--- Task directions ---
Everything from the line containing "The width and height of the screenshot is (1024, 768)." to the close of the listing below should be retyped exactly, and nothing before it.

--- Dataset entries ---
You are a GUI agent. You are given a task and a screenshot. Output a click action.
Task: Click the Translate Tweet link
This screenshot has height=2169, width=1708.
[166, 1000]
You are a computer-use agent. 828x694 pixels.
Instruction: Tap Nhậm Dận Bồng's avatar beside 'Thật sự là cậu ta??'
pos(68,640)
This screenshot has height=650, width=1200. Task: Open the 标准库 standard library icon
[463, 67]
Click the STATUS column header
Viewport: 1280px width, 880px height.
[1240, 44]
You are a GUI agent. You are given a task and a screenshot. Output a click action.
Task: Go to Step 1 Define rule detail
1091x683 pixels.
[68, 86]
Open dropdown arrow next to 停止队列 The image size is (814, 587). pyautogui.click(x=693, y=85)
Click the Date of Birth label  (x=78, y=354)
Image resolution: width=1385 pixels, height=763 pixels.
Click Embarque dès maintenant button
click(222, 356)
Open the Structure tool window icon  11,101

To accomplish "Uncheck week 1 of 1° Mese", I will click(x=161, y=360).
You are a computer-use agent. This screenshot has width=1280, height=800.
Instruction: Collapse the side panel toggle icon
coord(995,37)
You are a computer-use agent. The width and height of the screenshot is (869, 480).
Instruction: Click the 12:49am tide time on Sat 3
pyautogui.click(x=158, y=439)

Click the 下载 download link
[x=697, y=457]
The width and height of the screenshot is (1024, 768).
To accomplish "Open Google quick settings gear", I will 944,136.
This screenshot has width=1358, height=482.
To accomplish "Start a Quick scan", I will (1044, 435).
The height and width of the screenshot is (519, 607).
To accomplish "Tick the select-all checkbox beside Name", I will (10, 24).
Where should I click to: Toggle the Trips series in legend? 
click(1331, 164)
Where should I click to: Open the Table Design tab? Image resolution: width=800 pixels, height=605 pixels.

--- Written answer ---
The width and height of the screenshot is (1024, 768).
To accomplish "Open Google quick settings gear", I will 944,136.
This screenshot has width=1358, height=482.
To accomplish "Start a Quick scan", I will (1044, 435).
The height and width of the screenshot is (519, 607).
To accomplish "Tick the select-all checkbox beside Name", I will (10, 24).
Where should I click to: Toggle the Trips series in legend? 
click(1331, 164)
Where should I click to: Open the Table Design tab? Image resolution: width=800 pixels, height=605 pixels.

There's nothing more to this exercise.